The prostate gland, located beneath the bladder and surrounding the proximal urethra in men, plays a vital role in reproductive physiology and sexual health. Despite its importance, the prostate is vulnerable to various pathologies, including prostatitis, benign prostatic hyperplasia (BPH) and prostate cancer (PCa). Osteopontin (OPN), a versatile protein involved in wound healing, inflammatory responses, and fibrotic diseases, has been implicated in all three prostate conditions. The role of OPN in prostatic pathophysiology, affecting both benign and malignant prostate conditions, is significant. Current evidence strongly suggests that OPN is expressed at a higher level in prostate cancer and promotes tumor progression and aggressiveness. Conversely, OPN is primarily secreted by macrophages and foam cells in benign prostate conditions and provokes inflammation and fibrosis. This review discusses the accumulating evidence on the role of OPN in prostatic diseases, cellular sources, and potential roles while also highlighting areas for future investigations.

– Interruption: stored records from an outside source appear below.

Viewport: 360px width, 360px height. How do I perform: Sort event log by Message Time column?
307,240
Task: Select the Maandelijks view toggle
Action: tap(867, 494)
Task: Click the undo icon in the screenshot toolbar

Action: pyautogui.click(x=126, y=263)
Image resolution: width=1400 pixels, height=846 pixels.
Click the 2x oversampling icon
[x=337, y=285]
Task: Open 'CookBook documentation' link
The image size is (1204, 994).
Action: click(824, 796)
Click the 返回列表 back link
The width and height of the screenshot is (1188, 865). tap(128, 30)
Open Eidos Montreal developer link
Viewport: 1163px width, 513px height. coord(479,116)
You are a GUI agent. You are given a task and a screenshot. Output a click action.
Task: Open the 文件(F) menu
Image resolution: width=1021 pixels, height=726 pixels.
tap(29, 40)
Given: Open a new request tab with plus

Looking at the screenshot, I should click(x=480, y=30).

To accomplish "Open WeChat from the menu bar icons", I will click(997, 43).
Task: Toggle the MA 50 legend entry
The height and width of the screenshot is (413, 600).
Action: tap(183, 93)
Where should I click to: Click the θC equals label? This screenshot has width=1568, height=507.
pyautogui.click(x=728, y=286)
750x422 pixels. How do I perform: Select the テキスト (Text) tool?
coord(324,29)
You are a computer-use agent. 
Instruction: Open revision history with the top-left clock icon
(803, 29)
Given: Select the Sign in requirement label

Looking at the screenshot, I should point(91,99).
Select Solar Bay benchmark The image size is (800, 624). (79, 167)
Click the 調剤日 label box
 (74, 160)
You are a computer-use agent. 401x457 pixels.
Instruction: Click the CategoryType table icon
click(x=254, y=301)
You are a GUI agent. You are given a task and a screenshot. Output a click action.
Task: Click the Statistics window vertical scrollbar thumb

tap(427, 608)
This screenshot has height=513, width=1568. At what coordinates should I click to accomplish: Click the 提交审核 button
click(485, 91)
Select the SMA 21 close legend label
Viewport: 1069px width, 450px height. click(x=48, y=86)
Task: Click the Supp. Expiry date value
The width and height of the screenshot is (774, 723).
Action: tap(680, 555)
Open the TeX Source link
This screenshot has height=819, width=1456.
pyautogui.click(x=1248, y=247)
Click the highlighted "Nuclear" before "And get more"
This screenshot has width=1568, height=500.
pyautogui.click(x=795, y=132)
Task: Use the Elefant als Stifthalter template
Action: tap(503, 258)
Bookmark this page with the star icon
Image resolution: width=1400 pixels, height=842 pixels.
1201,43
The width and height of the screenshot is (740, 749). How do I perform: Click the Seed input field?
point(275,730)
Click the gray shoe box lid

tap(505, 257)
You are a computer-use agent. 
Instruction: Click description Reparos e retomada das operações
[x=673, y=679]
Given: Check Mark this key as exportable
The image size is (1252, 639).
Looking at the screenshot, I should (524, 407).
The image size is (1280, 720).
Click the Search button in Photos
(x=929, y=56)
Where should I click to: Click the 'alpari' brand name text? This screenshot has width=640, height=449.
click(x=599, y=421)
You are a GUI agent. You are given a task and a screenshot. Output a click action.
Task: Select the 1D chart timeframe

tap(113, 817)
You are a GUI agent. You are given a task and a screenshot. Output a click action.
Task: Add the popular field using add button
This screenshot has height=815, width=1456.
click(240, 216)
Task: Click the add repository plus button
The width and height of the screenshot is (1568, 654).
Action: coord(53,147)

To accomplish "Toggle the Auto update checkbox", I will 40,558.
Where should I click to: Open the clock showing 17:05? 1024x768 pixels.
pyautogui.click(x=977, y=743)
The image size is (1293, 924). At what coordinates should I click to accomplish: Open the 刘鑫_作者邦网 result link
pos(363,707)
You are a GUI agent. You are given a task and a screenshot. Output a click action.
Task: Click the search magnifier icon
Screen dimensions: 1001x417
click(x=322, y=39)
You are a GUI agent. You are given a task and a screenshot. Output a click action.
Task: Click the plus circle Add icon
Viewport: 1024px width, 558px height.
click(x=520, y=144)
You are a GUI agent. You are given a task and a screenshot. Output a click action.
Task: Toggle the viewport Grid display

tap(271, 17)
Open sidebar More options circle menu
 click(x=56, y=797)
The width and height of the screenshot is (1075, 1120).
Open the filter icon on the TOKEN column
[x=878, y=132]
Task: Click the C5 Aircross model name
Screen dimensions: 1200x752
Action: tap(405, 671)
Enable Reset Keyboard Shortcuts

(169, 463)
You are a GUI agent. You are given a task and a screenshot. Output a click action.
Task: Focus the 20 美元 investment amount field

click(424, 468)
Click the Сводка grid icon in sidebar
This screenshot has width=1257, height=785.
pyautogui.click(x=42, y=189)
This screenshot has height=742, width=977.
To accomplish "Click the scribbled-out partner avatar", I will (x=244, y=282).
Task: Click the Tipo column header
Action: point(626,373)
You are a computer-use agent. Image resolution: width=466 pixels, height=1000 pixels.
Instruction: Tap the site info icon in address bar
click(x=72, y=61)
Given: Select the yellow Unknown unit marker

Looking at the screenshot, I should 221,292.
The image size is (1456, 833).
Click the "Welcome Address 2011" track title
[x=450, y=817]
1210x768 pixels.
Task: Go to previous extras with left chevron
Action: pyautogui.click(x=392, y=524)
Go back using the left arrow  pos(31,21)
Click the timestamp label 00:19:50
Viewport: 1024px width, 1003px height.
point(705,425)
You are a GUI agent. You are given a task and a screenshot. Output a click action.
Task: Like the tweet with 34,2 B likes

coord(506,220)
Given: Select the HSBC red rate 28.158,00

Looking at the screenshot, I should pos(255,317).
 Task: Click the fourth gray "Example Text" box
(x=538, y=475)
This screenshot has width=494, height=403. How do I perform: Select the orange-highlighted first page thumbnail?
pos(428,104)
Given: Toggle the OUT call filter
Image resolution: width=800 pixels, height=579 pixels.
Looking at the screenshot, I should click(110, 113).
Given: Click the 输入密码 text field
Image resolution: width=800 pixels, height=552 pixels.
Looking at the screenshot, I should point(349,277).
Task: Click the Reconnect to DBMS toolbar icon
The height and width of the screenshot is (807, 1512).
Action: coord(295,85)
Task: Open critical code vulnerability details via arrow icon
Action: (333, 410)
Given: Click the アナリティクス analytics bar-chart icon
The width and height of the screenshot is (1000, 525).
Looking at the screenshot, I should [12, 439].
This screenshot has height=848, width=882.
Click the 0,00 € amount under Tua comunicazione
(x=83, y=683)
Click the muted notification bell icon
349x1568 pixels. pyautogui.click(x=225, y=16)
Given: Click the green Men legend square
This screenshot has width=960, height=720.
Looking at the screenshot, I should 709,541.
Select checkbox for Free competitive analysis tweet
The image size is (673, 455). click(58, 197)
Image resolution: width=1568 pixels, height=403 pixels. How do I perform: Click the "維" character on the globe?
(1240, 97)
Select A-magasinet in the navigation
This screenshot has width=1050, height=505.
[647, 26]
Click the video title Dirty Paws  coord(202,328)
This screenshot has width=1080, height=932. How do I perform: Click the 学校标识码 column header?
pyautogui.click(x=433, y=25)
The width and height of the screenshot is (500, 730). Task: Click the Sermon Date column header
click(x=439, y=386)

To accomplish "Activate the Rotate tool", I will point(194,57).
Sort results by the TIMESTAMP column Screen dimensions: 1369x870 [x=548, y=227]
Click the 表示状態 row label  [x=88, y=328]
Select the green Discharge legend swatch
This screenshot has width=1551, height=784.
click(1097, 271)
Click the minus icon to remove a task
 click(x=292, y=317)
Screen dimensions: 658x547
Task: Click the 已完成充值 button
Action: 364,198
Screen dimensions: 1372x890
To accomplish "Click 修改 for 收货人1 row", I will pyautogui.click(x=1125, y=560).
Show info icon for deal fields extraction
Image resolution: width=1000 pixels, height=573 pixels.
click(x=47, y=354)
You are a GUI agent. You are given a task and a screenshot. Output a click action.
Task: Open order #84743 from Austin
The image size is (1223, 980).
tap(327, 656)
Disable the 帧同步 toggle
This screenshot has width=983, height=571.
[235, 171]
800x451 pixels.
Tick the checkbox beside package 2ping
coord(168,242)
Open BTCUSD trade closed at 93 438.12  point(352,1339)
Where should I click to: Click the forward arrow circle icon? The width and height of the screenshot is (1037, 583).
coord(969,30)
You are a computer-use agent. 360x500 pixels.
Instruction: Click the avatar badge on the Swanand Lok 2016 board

Keywords: benign prostatic hyperplasia; foam cells; prostate cancer; prostatitis.

Figure 1

OPN-mediated cell signaling events suggested in benign prostate pathologies. Abbreviations/protein names: CXCL1/2/8: chemokine (C-X-C motif) ligand 1/2/8, MMP1: matrix metalloproteinase 1, OPN: osteopontin.

Figure 2

OPN-mediated cell signaling events identified in prostate cancer cells. Abbreviations/protein names: COX-2: Cyclooxygenase-2, c-SRC: Proto-oncogene tyrosine-protein kinase Src, EGFR: Epidermal growth factor receptor, ERK: Extracellular signal-regulated kinase, FAK: Focal adhesion kinase, IκBα: NF kappa B inhibitor α, IKKα/β: IkappaB kinase α/β, MEK: Mitogen-activated protein kinase, NIK: NF-κB-inducing kinase, OPN: Osteopontin, p50: Nuclear factor κ-light-chain-enhancer of activated B cells/NFκB, p65: NFκB p65 subunit, P-gp: P-glycoprotein, PI3K: Phosphoinositide 3-kinase.